Task details:
Copy each line containing "agent" from the listing below.

BEGIN Records for the task

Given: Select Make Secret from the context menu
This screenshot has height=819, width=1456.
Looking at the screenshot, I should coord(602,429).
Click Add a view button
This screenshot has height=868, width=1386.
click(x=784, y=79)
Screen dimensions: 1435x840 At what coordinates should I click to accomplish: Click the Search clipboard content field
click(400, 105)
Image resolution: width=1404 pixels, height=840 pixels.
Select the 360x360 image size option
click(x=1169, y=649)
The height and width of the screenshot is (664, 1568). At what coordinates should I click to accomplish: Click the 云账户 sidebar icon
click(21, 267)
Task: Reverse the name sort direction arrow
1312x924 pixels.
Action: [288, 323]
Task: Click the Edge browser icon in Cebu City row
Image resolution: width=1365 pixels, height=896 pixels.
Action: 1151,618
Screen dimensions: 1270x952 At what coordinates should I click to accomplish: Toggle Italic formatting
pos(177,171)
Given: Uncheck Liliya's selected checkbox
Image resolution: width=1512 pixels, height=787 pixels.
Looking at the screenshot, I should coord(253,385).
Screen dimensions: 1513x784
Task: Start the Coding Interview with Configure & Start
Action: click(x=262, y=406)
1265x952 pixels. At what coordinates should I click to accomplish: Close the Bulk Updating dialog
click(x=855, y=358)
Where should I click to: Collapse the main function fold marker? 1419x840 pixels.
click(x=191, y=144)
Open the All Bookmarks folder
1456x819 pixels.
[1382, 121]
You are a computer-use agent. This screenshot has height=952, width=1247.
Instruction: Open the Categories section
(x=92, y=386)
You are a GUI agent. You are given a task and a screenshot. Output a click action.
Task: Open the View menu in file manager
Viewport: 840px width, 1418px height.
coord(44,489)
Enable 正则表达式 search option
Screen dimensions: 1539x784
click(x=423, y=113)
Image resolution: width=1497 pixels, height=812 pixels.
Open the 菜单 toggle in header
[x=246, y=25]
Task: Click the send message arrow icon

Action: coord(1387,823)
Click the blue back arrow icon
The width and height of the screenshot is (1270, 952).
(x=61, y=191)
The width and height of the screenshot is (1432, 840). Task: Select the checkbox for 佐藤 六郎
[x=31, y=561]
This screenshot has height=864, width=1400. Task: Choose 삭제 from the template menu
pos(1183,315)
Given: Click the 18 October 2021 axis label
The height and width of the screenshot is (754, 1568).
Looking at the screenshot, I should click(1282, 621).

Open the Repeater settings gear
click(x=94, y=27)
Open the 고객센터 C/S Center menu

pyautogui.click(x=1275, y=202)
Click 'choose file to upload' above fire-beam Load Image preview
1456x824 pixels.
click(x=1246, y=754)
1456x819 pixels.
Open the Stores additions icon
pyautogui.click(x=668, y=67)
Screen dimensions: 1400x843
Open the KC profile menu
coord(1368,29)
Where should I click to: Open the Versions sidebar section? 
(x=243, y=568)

END Records for the task

Written reply:
You are a computer-use agent. This screenshot has height=952, width=1247.
You are a GUI agent. You are given a task and a screenshot. Output a click action.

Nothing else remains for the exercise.